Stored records
▼▼▼
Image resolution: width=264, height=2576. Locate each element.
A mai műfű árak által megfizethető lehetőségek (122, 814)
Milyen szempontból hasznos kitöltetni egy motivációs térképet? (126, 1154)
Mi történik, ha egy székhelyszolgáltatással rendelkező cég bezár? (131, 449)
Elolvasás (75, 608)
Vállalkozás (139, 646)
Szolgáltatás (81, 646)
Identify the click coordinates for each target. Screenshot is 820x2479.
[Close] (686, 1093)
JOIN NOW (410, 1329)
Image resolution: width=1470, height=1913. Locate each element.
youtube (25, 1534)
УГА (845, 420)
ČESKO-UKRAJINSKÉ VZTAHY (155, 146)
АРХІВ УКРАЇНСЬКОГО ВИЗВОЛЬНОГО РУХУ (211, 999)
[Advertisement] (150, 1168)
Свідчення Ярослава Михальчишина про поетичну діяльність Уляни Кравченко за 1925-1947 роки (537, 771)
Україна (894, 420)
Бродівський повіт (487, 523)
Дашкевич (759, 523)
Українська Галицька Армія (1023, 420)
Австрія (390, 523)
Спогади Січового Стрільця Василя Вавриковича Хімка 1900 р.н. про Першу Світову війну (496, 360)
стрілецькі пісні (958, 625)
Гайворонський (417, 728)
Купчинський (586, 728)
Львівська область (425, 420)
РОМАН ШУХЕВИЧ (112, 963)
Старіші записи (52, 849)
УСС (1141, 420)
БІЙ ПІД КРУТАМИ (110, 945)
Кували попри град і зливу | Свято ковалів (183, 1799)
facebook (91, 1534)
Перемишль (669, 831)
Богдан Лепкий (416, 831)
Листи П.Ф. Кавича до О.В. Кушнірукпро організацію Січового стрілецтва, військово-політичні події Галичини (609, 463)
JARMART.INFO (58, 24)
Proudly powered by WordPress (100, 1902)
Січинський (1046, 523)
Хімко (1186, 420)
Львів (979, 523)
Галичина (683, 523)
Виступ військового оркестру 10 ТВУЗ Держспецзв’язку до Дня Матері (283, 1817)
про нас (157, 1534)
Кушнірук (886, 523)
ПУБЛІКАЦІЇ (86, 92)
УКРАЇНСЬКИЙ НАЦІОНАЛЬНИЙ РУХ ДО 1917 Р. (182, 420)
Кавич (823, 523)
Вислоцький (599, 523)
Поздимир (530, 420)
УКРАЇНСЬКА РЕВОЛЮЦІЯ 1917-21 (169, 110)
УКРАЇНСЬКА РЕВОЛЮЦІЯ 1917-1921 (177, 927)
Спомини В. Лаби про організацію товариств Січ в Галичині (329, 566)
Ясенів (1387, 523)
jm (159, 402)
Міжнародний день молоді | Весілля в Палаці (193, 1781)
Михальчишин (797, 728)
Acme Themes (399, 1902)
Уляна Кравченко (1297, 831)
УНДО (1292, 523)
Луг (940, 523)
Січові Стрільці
▲▲▲
→ **WHAT TO WORK ON**:
In the records above, find each line that holds the word "height"; copy all such lines.

→ **ANSWER AREA**:
Image resolution: width=264, height=2576. Locate each element.
Image resolution: width=1470, height=1913. Locate each element.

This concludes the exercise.